ランソプラゾール(タケプロン)をお飲みの方はご注意
2023/11/13
多くの開業医は勉強熱心だから企業が協賛する勉強会にせっせと通いますが、私は横着なので暇な時に英論文を読んですませます。このJAMA(アメリカ医学会雑誌)に最近載った論文には開業医である私が驚くようなことが書かれていました。代表的な胃酸を抑える薬の一つランソプラゾール(商品名タケプロン)を飲んでいる人にセフトリアキソンという抗生剤を注射すると、心停止や死亡が増えるというのです。
ランソプラゾール、商品名タケプロンは胃潰瘍、逆流性食道炎などによく用いられる胃酸を抑える薬です。極めてたくさん処方されていますし私も時々使います。胃酸を抑える薬であるPPIはたくさんありますが、ランソプラゾールはPPIの中でも特に一般的に使われる薬の一つです。皆さんや皆さんのご家族でも飲まれている方は多いと思います。
ところがこの論文によると、セフトリアキソン(商品名ロセフィン)という抗生物質の注射をPPIを飲んでいる人に使った場合、ランソプラゾールを飲んでいると心室性不整脈や心停止、入院中の死亡のリスクが他のPPIを飲んでいる人より明らかに高いというのです。
困りました。
セフトリアキソン(商品名ロセフィン)という抗生物質の注射薬は、注射が一日一回で良いという利点があります。だから入院患者にも使われますが、当院(あゆみ野クリニック)のような外来しか無いクリニックで非常に重宝する抗生剤の注射です。だって外来患者に「朝夕二回毎日注射しに来い」ってなかなか言えないです。ですから腎盂腎炎(腎臓にばい菌が入る)、蜂窩織炎(皮膚の裏側にばい菌が拡がる)といった病気には、セフトリアキソン1日1回注射7日間、という治療をします。毎日通うのはそれなりに面倒かも知れませんが、それでも一日一回来るだけならわざわざ入院するよりは楽だしお金も安くてすみます。当院は発熱外来をやっているので、腎盂腎炎や蜂窩織炎の患者さんは時々いらっしゃいます。特に女性は腎盂腎炎になりやすい。

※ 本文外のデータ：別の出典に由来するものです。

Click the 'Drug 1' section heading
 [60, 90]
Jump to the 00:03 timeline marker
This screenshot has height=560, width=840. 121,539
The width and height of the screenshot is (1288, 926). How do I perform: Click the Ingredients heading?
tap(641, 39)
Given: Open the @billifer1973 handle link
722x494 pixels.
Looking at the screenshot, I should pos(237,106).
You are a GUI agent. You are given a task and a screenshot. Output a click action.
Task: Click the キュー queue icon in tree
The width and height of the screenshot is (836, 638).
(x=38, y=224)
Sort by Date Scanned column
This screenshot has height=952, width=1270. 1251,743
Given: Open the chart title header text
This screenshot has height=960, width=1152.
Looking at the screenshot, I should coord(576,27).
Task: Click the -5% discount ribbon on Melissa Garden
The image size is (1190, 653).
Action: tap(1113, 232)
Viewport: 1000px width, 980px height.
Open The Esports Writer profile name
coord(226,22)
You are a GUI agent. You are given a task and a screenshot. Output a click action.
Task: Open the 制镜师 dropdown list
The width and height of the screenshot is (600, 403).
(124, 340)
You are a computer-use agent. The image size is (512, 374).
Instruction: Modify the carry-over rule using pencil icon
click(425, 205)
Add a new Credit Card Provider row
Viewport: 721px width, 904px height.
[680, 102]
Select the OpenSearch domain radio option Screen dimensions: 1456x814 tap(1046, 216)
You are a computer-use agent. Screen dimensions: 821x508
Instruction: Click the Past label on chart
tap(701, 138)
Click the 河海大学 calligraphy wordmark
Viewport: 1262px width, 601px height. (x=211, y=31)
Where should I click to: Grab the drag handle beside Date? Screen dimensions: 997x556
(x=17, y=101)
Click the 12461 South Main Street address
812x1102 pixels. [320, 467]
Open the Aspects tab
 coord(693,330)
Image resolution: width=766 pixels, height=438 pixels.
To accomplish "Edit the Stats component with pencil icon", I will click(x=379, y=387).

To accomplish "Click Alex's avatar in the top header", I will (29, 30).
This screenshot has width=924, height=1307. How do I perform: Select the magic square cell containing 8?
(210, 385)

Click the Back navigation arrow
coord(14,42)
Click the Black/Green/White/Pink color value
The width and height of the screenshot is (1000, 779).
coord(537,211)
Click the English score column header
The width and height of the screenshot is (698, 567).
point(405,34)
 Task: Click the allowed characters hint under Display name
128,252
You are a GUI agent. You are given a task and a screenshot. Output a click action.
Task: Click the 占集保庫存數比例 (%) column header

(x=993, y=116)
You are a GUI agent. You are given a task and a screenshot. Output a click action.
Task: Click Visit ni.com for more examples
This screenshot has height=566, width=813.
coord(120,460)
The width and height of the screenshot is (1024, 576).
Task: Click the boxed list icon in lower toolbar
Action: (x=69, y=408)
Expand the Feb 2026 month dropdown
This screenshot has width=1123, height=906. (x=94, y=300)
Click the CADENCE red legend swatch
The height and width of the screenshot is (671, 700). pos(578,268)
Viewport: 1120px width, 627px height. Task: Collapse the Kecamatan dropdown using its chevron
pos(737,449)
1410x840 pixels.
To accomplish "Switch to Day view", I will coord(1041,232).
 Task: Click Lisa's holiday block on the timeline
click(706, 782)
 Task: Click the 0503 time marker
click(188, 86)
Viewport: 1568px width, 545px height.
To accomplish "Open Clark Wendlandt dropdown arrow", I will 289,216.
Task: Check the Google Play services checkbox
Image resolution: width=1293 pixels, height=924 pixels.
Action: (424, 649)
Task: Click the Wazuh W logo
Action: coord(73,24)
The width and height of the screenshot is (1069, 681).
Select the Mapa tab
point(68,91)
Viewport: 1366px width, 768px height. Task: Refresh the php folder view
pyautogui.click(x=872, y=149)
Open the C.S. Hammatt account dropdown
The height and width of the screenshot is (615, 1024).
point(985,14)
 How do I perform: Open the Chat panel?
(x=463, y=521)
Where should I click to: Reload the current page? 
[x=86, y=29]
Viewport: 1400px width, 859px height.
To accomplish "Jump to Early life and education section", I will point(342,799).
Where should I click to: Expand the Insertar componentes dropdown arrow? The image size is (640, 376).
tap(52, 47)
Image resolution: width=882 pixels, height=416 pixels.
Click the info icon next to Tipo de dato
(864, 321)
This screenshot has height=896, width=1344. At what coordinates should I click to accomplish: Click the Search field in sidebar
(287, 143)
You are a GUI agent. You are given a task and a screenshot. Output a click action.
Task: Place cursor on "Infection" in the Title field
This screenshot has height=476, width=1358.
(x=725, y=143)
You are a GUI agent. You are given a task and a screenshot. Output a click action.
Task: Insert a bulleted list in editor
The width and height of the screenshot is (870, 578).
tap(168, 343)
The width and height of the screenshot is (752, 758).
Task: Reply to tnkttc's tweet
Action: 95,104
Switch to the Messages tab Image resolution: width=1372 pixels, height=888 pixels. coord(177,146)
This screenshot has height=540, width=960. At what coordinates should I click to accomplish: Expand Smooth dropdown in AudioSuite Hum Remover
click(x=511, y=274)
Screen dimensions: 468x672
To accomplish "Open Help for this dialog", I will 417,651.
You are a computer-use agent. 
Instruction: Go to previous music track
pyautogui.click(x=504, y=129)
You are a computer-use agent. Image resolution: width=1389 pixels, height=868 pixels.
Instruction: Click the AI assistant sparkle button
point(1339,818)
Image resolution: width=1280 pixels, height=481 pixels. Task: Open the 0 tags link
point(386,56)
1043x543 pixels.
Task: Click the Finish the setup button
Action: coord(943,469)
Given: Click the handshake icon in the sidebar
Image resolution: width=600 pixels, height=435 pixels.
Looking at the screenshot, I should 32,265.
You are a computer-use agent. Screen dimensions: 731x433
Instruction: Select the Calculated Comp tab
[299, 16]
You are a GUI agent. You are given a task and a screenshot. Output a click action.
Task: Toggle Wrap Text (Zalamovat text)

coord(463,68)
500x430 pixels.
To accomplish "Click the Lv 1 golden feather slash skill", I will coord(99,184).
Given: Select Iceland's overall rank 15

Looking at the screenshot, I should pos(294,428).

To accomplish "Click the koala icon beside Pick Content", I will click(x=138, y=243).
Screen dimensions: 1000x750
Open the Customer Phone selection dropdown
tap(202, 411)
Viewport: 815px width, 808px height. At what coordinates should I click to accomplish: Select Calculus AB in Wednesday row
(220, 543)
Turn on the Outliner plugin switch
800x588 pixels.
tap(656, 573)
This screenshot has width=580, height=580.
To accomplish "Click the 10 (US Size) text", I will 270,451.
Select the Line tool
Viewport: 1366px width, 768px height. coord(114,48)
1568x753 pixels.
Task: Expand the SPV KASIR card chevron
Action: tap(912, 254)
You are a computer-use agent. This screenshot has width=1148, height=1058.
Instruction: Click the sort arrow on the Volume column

しかしこういう結果が出てしまうと、ランソプラゾール(タケプロン)を飲んでいる人が腎盂腎炎などになってもセフトリアキソンは使いにくい、と言うことになってしまいます。腎盂腎炎を治療しようとしたら心停止した、と言うのはシャレになりません。
ではどちらを換えるべきでしょうか。私はランソプラゾール(タケプロン)を別のPPIに替えて貰った方が良いと思います。何故なら胃酸を抑えるPPIはランソプラゾール以外にもたくさんあります。他を選んだら良いのです。それに対して、腎盂腎炎になった、蜂窩織炎になったという時、セフトリアキソンの注射が使えないとなれば、「病院紹介しますから入院してください」という話になります。外来で一日一回注射で治療出来る抗生物質って、他に無いからです。ランソプラゾール(タケプロン)を飲んでいる人は、主治医に相談して他のPPIに替えて貰ってください。PPIは他にいくらでもありますが、セフトリアキソンの代わりになる抗生剤はなかなか無いですから。
なお冒頭に「多くの開業医は勉強熱心だから云々」と書いたのは軽い皮肉です。製薬会社が協賛する勉強会で、こういう胃薬と抗生物質を併用すると死ぬ場合があるなんて情報を仕入れるのは不可能です。製薬会社に都合が悪い情報はそういう所では講演出来ません。JAMAは世界三大医学ジャーナルの一つです。開業医だろうがなんだろうが、本当はこういう論文に目を通して輪唱するべきなんです。だってこれ、実際開業医の臨床にまさに関わる情報ですから。